Deborah Brauser

March 24, 2015

SAN DIEGO, CA — Although "rarely selected," ulnar-artery catheterization is comparable, with respect to clinical outcomes, to the more common radial access during PCI, report investigators from the Ajmer Ulnar Artery Working Group Study (AJULAR)[1].

The study, which included more than 2500 patients, showed no significant differences in major adverse cardiac events (MACE), major vascular events, and the need to switch to a different arterial access site between those who underwent cannulation through transulnar access (by very experienced operators) and those who underwent the same procedure but with transradial access. However, although not significant, those in the ulnar-access group did show fewer occurrences of vasospasm.

The findings were presented at a featured clinical-research session here at the American College of Cardiology (ACC) 2015 Scientific Sessions by Dr Rajendra Gokhroo (Jawaharlal Nehru Medical College, Ajmer, India).

Gokhroo told meeting attendees that when given a choice between both access points for a patient, he will choose the ulnar artery. In fact, "we are doing all palpable ulnar arteries first at our center," he reported.

Experience Matters

Gokhroo noted that past trials, including the AURA study, have shown that ulnar access was inferior to radial access in number of adverse events, including MACE and vagal reactions. However, he pointed out that AURA used operators who were inexperienced in ulnar access and "attempted to cannulate even nearly absent ulnar arteries."

The current study, which sought to determine whether operator experience matters when comparing ulnar-access and radial-access PCI, randomized 2532 patients to either transulnar access (n=1270) or transradial access (n=1262). All operators used in the study had performed at least 50 previous ulnar catheterizations and were considered to be experts in radial catheterizations. The primary outcome measure was a composite of MACE and major vascular events of the arm (such as large hematomas) during hospital stay, crossovers, and occlusion rate.

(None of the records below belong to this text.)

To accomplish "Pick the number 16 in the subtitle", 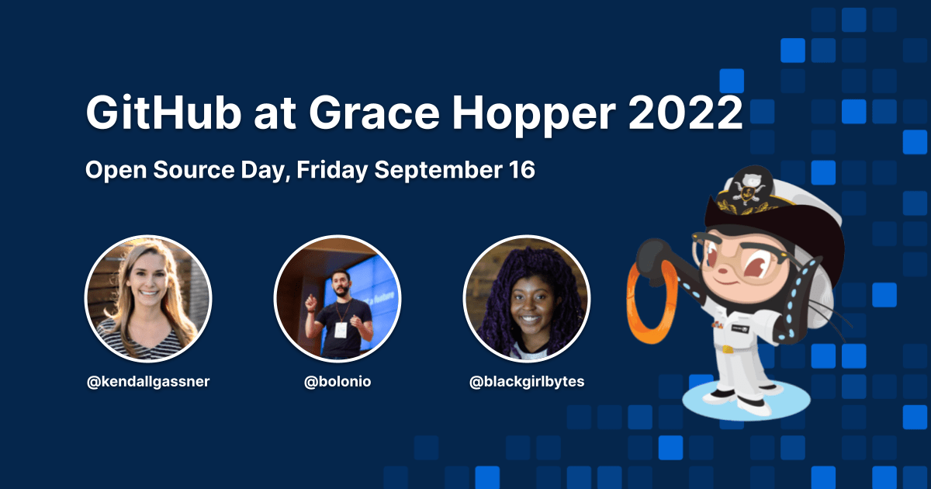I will point(521,170).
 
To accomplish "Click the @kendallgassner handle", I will point(148,382).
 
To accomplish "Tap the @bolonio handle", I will point(337,382).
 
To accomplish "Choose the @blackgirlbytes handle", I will point(527,382).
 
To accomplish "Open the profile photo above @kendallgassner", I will point(148,300).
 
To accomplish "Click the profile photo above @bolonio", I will point(337,300).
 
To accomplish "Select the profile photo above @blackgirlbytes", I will point(527,300).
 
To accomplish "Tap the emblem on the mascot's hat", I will point(744,189).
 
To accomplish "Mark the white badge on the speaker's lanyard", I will point(339,329).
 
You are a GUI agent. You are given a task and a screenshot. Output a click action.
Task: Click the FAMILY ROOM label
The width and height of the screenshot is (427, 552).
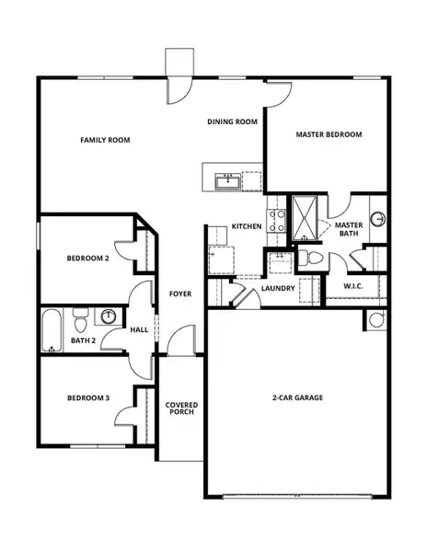click(x=105, y=140)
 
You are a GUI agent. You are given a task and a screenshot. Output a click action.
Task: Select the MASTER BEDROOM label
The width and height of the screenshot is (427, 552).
click(x=329, y=134)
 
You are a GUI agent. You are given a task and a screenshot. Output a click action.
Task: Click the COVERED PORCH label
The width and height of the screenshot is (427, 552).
click(x=181, y=409)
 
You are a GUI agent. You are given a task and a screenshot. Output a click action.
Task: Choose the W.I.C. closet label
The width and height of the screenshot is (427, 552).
click(x=354, y=286)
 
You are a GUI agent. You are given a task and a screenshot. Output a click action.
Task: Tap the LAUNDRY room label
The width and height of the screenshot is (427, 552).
click(x=277, y=288)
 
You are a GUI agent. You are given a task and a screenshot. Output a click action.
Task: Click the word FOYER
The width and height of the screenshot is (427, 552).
click(x=179, y=294)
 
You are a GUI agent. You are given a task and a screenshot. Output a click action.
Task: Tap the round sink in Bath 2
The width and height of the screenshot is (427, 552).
click(x=109, y=317)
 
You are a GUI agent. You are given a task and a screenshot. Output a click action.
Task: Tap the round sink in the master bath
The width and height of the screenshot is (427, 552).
click(x=377, y=220)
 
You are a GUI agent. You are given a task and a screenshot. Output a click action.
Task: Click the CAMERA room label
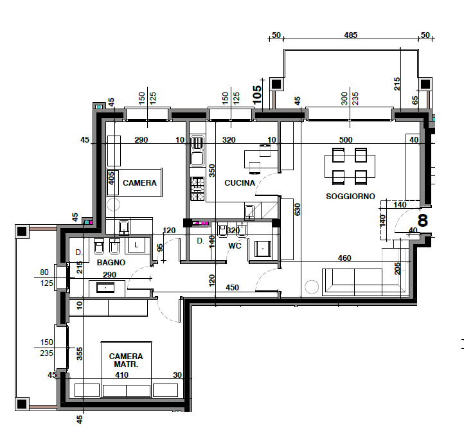tap(139, 183)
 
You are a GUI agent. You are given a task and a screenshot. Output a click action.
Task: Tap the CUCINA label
tap(240, 183)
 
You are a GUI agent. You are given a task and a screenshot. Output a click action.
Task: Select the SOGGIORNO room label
tap(350, 196)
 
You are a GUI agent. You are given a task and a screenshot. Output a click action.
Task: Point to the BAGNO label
tap(111, 262)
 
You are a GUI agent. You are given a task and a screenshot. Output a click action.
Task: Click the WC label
tap(235, 245)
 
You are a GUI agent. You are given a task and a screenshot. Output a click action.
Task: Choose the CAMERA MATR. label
tap(126, 360)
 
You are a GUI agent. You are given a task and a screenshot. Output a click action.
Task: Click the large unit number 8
tap(423, 220)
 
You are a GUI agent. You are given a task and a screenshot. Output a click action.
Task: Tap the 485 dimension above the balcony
tap(351, 35)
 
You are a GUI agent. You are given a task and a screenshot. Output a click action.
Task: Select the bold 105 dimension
tap(257, 94)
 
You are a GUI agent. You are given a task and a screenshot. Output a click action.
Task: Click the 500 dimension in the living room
tap(346, 139)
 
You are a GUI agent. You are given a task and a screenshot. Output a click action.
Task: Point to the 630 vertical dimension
tap(298, 209)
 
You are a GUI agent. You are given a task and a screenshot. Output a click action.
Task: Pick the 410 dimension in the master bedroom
tap(121, 375)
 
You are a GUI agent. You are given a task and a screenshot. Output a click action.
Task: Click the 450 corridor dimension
tap(232, 288)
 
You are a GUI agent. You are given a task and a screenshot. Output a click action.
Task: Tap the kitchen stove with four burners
tap(197, 189)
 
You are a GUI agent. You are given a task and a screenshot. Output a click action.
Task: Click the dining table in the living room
tap(350, 166)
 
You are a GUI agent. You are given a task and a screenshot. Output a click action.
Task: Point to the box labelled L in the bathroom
tap(136, 245)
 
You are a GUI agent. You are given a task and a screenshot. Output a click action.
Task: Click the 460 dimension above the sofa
tap(344, 258)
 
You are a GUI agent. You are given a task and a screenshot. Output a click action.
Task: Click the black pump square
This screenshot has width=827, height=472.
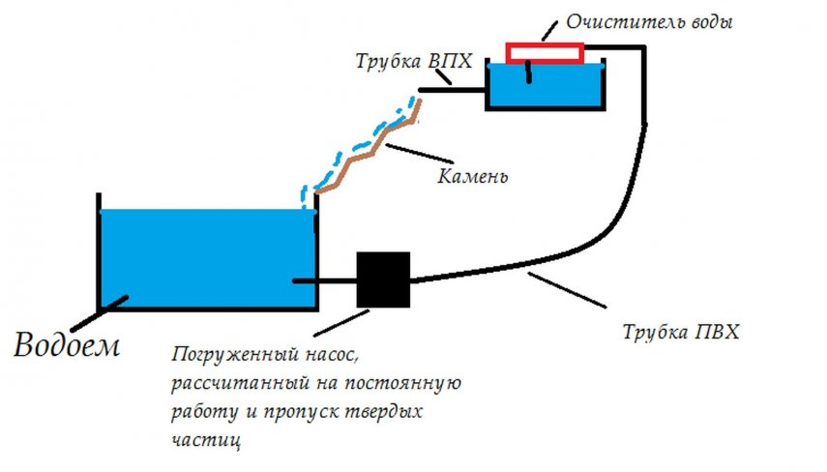click(384, 280)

Results showed that the composite did not differ significantly between the two access sites (14.6% of the ulnar group vs 14.4% of the radial group; risk ratio 1.01). There were also no significant between-group differences for any of the individual components, including MACE (2.9% vs 3.2%, respectively), large hematomas (1% vs 0.9%, respectively), occlusions (6.14% vs 6.6%, respectively), and crossovers (4.4% vs 3.8%, respectively).

Of the 48 transradial crossover events, 10 (20.8%) used contralateral radial access for their second site and 36 (75%) used ulnar access for their second or third site. Only two used the femoral artery for their final crossover site.

In other words, "if you are confident in ulnar cannulation, you can reduce 75% of femoral-artery cannulations, at least in this instance," said Gokhroo.

Although there were fewer spasms in the ulnar group than in the radial group (6.9% vs 8.7%), this wasn't found to be statistically significant.

"My conclusion is that transulnar cannulation is easy, safe, and comfortable. If used as a default strategy, it's a noninferior approach—when performed by an experienced operator," said Gokhroo. "It really is reality, not a myth."

"Another Option"

When asked for comment, Dr William Bommer (University of California-Davis Medical Center) told heartwire from Medscape that he has seen a "migration from what used to be an entirely femoral-artery approach to now using radial," adding that this has led to fewer bleeding complications in many patients.

"We have a lot of operators who prefer a radial approach because they can get quick access to it, they can get much better control of it, and there's less chance of requiring transfusions," said Bommer, who was not involved with the research.

"However, not all patients have an easy access by radial. So in that situation you have to switch to the other side radial or convert to a femoral-artery approach. But if another artery in the hand is included for access, the ulnar artery, that increases your capability of achieving access for the procedure, and you don't have to move to the leg."

Bommer noted that there are now smaller and smaller catheters being used for PCIs, as well as better guidewires. All of this allows access into smaller arteries. However, he also pointed out that there is a learning curve for both radial and ulnar approaches.

"For individuals who've been trained on this and become experienced, this shows they can achieve comparable complication rates and success rates. There was no real preference to do one or the other; but if one doesn't work out, that means you can switch to the other wrist artery at that time," he said.

Gokhroo reports no relevant financial relationships. Bommer reports running the PCI campus program for the California Department of Public Health and being on the speaker's bureau for AstraZeneca, Boehringer Ingelheim, Bristol-Meyers Squibb, and Pfizer.